> [Task statement]:
Where does the string "text" appear? Copy every line of the entries below that holds it.

Data extracted from a collection
====

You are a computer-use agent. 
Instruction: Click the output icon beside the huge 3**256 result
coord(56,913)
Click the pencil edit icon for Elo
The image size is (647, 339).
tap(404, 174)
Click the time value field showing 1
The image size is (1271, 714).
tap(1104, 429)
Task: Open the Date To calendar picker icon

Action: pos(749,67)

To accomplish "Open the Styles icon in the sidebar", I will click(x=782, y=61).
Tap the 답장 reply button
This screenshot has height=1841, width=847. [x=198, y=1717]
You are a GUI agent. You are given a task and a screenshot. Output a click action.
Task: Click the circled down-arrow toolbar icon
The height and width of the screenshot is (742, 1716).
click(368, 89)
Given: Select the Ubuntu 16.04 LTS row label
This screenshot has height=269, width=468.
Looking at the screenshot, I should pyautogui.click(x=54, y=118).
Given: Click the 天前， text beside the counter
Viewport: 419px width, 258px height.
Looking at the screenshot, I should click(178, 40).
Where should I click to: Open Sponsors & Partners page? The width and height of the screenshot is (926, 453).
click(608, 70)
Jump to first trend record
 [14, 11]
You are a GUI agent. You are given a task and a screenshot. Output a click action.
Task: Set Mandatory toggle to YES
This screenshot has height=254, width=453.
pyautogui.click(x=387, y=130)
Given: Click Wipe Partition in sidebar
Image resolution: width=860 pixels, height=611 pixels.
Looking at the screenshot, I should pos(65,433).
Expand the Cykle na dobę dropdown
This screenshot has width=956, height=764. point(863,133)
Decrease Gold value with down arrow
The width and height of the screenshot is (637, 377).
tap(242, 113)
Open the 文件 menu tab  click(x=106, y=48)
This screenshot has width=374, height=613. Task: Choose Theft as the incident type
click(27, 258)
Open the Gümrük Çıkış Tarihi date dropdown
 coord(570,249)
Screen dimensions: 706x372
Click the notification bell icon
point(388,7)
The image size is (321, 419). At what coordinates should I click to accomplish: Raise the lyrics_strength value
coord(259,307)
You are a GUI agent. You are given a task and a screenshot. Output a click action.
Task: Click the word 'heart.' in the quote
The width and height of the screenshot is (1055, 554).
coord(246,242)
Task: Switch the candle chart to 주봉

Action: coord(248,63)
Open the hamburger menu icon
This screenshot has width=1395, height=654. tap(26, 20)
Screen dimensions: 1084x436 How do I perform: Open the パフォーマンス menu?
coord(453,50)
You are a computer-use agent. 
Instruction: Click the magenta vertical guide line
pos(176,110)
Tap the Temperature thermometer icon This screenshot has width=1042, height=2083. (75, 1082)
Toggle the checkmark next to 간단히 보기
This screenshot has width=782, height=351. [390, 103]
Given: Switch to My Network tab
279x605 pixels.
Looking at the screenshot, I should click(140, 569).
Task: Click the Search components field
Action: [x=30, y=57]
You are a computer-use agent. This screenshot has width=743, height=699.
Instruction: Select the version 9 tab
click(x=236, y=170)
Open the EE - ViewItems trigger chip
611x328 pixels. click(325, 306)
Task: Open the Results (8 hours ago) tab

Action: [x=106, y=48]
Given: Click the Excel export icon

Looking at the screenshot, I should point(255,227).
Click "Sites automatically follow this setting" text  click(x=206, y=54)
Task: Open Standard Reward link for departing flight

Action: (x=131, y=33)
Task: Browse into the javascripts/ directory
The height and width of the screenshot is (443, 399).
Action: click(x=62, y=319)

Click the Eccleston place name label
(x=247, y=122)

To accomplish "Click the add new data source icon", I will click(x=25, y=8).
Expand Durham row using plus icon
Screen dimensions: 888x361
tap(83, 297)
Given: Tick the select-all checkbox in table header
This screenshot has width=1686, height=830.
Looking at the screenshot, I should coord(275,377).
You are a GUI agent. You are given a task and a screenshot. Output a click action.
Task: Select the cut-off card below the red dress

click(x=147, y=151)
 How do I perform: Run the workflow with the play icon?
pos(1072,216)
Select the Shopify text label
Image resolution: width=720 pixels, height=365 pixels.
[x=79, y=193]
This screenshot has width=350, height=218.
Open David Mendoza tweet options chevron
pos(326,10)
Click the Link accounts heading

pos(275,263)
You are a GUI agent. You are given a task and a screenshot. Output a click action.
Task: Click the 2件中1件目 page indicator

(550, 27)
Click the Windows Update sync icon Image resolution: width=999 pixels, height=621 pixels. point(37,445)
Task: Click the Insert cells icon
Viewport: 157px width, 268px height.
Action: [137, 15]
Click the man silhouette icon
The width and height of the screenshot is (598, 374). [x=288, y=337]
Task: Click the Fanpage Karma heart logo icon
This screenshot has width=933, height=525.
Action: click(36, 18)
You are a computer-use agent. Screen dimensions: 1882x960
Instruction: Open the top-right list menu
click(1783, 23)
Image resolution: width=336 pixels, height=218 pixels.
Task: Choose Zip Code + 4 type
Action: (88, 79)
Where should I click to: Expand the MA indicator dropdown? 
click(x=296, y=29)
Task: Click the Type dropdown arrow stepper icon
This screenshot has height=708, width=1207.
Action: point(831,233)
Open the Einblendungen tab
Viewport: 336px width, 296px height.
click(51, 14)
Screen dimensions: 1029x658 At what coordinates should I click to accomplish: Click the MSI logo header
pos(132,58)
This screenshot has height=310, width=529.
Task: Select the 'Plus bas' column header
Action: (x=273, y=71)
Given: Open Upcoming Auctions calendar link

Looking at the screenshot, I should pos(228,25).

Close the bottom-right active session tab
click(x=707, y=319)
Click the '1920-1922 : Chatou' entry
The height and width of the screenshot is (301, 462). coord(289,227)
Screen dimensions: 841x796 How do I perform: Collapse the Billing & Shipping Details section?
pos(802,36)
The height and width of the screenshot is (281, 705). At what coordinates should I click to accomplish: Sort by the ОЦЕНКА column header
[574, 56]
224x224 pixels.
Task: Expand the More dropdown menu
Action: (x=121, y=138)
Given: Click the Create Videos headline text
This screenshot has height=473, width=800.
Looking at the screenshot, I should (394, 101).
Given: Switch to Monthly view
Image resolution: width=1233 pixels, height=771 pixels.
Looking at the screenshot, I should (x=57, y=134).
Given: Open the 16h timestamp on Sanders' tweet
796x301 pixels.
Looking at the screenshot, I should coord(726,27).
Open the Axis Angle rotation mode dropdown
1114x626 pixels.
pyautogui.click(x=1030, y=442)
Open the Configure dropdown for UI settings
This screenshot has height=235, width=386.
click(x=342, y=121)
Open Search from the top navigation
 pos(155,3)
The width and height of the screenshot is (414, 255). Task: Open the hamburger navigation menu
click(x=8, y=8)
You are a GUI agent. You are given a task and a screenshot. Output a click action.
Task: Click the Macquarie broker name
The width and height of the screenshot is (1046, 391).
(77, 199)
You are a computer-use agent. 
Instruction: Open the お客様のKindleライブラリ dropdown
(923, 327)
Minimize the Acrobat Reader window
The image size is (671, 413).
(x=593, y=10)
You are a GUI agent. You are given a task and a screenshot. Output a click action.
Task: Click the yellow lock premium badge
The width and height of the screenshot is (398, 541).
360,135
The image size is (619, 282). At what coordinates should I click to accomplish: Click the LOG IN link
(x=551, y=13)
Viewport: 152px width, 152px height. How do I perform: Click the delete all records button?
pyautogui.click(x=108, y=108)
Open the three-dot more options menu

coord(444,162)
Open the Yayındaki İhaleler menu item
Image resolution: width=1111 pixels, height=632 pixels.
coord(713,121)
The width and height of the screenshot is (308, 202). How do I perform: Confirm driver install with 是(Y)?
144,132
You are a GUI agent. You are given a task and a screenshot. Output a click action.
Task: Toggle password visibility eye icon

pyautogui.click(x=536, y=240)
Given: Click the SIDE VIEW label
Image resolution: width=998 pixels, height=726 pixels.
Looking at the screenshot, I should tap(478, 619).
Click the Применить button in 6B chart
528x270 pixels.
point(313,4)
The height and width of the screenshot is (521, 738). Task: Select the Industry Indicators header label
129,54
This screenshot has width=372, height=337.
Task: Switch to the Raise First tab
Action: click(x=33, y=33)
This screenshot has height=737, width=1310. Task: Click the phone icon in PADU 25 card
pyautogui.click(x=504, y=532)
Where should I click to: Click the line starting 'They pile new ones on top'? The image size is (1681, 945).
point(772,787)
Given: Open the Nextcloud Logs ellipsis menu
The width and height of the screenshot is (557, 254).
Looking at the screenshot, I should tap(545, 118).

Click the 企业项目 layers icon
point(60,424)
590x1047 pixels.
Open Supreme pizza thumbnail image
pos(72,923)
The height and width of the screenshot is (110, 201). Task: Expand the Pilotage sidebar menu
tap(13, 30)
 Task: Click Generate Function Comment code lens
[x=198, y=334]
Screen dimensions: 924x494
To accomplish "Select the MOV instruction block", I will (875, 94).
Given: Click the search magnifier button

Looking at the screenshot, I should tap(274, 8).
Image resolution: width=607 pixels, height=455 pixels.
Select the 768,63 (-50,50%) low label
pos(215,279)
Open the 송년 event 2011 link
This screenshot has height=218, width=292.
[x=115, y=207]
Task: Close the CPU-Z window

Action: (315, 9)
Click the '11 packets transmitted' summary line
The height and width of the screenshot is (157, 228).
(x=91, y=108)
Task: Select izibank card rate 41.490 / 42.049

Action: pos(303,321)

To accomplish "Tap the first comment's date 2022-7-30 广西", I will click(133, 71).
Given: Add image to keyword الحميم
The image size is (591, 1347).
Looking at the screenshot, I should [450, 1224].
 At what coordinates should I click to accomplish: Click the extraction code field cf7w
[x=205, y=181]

====

> [Reply]:
Given: Click the 天前， text beside the counter
Click "Sites automatically follow this setting" text  click(x=206, y=54)
Select the Shopify text label
Given: Click the Create Videos headline text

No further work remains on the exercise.